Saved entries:
++++++

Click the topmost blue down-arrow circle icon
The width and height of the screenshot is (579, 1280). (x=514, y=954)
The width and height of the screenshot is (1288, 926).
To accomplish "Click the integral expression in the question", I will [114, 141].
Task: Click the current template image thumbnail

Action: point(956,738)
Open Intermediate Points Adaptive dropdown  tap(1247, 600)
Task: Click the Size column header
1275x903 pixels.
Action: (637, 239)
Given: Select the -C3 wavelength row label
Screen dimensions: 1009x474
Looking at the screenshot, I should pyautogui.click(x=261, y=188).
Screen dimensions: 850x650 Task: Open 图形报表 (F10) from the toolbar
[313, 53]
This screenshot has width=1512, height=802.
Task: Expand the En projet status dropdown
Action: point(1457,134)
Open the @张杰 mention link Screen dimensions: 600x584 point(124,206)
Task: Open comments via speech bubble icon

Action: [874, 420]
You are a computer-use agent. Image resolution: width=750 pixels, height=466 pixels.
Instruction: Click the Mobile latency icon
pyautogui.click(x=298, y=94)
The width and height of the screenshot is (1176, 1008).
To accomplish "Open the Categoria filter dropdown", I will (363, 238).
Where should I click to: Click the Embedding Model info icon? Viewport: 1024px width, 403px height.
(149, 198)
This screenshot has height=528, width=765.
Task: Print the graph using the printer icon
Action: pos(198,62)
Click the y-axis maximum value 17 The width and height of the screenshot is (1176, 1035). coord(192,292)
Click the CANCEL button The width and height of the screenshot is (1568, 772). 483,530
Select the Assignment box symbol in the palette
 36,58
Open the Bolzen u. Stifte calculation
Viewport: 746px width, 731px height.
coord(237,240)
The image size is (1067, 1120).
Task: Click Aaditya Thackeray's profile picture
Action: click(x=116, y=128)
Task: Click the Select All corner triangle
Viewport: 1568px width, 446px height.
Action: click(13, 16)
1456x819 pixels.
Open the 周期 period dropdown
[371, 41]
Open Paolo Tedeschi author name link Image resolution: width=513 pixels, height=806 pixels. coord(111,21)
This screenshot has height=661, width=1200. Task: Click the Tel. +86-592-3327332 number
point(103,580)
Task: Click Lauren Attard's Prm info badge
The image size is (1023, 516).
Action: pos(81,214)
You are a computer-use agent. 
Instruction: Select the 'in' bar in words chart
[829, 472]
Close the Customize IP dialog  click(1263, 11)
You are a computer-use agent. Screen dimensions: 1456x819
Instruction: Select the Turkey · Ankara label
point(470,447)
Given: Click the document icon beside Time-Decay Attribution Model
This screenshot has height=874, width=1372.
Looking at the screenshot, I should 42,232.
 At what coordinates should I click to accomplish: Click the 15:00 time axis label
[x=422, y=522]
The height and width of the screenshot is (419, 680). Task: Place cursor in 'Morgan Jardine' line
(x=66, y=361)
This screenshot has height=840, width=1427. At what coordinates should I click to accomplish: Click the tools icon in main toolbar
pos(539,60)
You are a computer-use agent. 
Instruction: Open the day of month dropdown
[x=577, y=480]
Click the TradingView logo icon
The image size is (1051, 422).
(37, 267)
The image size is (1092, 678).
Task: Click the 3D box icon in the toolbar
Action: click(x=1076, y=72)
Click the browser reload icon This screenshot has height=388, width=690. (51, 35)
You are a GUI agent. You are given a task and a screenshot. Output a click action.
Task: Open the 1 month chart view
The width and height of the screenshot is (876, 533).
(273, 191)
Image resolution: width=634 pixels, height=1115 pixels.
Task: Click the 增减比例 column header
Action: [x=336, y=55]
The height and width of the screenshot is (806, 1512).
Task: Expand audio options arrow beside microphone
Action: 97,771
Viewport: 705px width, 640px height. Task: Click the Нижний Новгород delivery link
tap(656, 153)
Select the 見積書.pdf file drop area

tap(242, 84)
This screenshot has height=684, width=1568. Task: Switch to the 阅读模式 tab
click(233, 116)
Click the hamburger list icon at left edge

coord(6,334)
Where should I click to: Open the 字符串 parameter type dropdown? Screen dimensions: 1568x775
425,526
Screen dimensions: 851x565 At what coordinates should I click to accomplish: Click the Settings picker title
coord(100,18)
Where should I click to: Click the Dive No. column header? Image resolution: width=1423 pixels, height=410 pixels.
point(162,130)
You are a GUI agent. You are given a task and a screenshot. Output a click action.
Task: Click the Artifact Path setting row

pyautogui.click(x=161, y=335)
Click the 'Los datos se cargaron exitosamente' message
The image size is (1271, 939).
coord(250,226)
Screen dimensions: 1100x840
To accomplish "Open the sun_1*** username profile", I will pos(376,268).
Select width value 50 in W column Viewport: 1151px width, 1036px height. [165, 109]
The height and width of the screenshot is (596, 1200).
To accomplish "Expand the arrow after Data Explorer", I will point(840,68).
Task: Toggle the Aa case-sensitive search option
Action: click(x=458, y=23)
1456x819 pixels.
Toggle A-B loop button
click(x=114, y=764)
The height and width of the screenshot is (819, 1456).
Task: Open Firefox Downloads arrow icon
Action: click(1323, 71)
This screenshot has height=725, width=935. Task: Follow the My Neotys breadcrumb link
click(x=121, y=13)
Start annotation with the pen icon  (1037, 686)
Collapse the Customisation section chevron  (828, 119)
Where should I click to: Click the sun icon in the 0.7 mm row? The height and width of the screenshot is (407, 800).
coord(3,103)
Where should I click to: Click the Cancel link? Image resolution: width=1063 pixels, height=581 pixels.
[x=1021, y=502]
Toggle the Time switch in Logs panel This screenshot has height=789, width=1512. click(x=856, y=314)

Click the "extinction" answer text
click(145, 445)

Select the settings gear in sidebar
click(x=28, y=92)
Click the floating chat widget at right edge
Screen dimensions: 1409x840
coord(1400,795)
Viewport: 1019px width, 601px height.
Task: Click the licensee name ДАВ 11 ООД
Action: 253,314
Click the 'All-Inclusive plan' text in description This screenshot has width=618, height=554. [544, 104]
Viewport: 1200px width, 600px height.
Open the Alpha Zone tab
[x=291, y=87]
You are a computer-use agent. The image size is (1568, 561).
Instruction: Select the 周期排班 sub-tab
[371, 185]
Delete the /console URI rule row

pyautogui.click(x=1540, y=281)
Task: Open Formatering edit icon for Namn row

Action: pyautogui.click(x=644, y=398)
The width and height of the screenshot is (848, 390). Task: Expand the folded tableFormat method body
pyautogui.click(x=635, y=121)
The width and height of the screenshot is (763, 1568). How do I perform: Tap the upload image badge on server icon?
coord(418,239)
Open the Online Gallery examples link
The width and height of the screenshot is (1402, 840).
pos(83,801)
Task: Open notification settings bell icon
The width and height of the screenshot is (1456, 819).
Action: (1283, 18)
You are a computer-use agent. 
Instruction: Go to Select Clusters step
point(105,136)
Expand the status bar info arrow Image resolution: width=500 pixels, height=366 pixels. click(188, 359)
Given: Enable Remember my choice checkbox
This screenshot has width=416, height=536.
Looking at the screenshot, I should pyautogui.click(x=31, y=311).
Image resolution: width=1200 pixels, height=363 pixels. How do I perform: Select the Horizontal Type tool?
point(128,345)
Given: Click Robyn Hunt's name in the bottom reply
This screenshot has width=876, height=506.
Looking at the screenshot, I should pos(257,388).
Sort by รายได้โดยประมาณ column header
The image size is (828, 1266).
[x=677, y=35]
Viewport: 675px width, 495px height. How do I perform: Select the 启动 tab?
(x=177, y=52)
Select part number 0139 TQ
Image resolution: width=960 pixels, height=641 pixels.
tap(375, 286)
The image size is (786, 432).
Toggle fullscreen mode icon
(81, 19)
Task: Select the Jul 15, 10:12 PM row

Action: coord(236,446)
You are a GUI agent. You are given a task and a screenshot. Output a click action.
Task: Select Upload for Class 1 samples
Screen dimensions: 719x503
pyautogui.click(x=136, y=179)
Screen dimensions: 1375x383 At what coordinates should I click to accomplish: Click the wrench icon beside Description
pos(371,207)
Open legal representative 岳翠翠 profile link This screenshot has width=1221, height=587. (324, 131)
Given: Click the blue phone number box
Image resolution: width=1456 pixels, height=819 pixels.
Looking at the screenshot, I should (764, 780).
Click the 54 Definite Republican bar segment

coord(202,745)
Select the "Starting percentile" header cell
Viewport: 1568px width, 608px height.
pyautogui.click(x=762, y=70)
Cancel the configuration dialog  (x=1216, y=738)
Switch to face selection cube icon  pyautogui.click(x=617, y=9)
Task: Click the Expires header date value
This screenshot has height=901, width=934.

++++++

** The request **
Copy out the rows from the line with "This screenshot has height=684, width=1568." to the line with "I will pos(376,268).", both included, keeping every character as it appears.

** Response **
This screenshot has height=684, width=1568. Task: Switch to the 阅读模式 tab
click(233, 116)
Click the hamburger list icon at left edge

coord(6,334)
Where should I click to: Open the 字符串 parameter type dropdown? Screen dimensions: 1568x775
425,526
Screen dimensions: 851x565 At what coordinates should I click to accomplish: Click the Settings picker title
coord(100,18)
Where should I click to: Click the Dive No. column header? Image resolution: width=1423 pixels, height=410 pixels.
point(162,130)
You are a GUI agent. You are given a task and a screenshot. Output a click action.
Task: Click the Artifact Path setting row

pyautogui.click(x=161, y=335)
Click the 'Los datos se cargaron exitosamente' message
The image size is (1271, 939).
coord(250,226)
Screen dimensions: 1100x840
To accomplish "Open the sun_1*** username profile", I will pos(376,268).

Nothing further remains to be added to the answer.